Context of Patient Requests for Ivermectin for Cancer Treatment in Hospital Settings

Oncology healthcare professionals described the situations in which patients with cancer raise the topic of ivermectin. Most oncologists report that this happens after patients read information online or on social media, often from non-medical sources. Some patients bring it up, hoping to enhance the effectiveness of their care, suggesting it as an adjunct or alternative to ongoing treatment. These findings underscore the importance of patient education on cancer treatment and evidence-based medicine. Providers play a key role in ensuring that patients make well-informed decisions to counter preexisting notions that may be inconclusive.  

Bar chart showing the context in which patients ask about ivermectin for cancer treatment  

How Oncologists Respond When Patients Request Ivermectin

Echoing the scientific literature, the vast majority of oncology professionals cite the lack of conclusive evidence whenever patients request ivermectin for cancer treatment. Other oncologists strongly discourage its use, avoid the question, or refer patients to existing clinical studies.  

Pie chart showing oncologists’ responses to patient requests for ivermectin  

Oncologists' Views on Ivermectin for Cancer Treatment

Several of the oncologists we surveyed do not recommend ivermectin for cancer treatment. One oncologist recounted a specific scenario that illustrates the dangers of using unapproved medication, sharing, “In those patients who did not admit to using it (until intubated and spouse mentioned it or in one case where I pushed ) they had had toxicity that we attributed to chemo but which, in retrospect, was likely ivermectin induced.” Another oncologist also mentioned that “I had a patient taking this while not accepting standard cancer care, and cancer progressed.” These responses further underscore the need to raise awareness about the cancer research process and why drugs go through rigorous testing before approval.  

Bar chart showing oncologists’ stance on ivermectin use in cancer treatment  

Awareness of Ivermectin Clinical Trials Among Oncologists

While most oncologists are not aware of any ivermectin clinical trials, one shared: “There was a plan for a phase II ivermectin/immunotherapy trial in triple-negative breast cancer that was halted/pulled, and a currently recruiting trial on clinicaltrials.gov for the same in TNBC MBC. So, there is some preclinical data suggesting it may be effective, but this is not the Phase III RCT clinical trial data we use in most of our studies.”  

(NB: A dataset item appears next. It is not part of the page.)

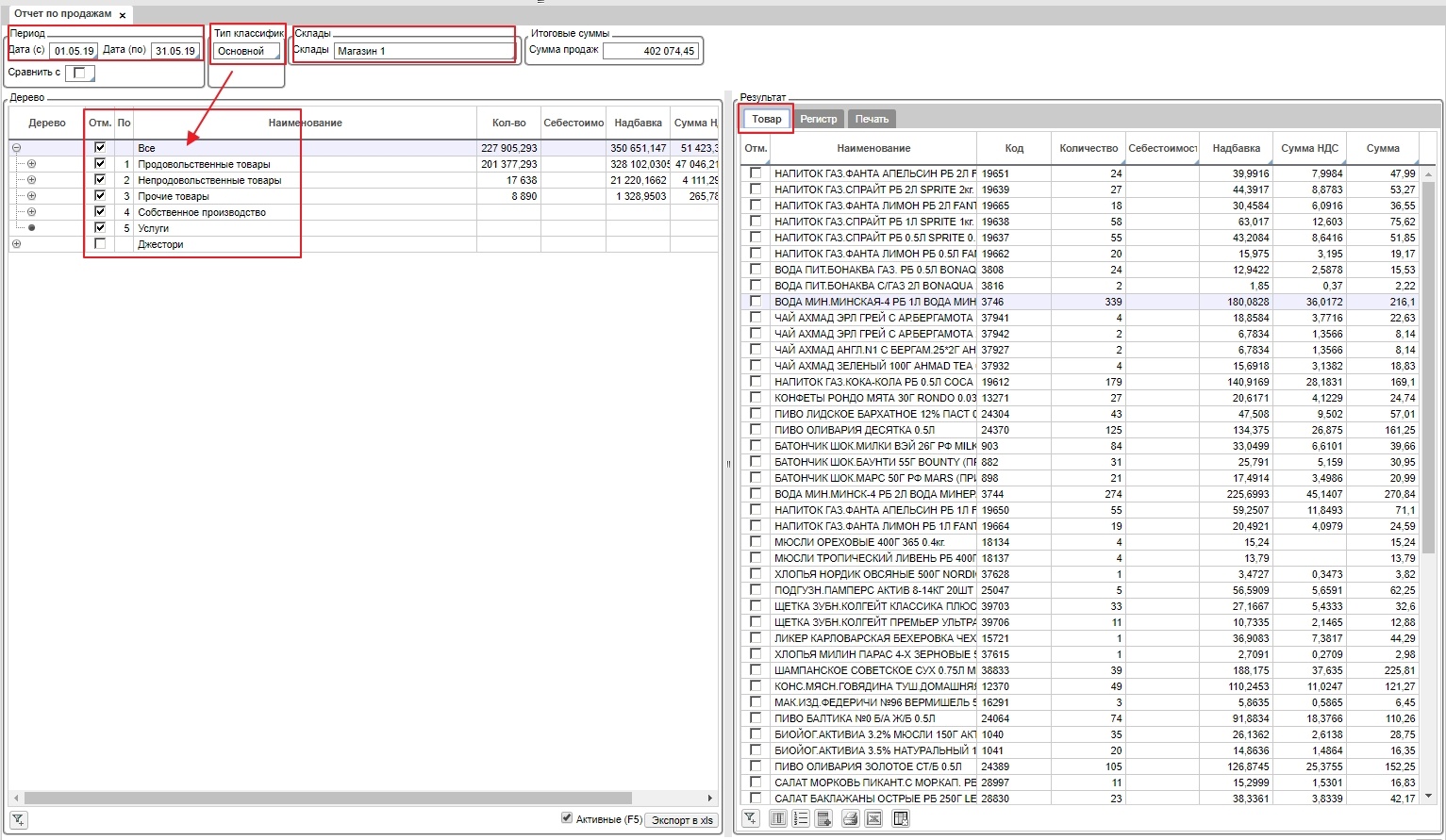Screen dimensions: 1446x840
Task: Click the 'Дата (с)' date field
Action: point(73,51)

Pie chart showing oncologists’ awareness of ivermectin clinical trials in oncology  

The doctor's response highlights that the use of ivermectin for cancer treatment is largely predicated on preclinical studies, which may not translate well to humans. As such, it is important to await robust data from a Phase III clinical trial before drawing any definitive conclusions.  

Conclusion

There are over 20,000 scientific publications about ivermectin and cancer. The majority of these publications are preclinical, meaning the results show that ivermectin has an anticancer effect at the cellular level—in cells plated in a glass dish or implanted in mice, all of which is completely outside the human body. It does show some promise in the lab, but there is currently no proven clinical role for ivermectin in cancer treatment. In our survey, some oncologists agreed that more clinical trials are needed before it could ever become part of standard care. So, it is important for patients to openly discuss their concerns about ivermectin with their doctors and ask about the latest clinical trials to make well-informed decisions.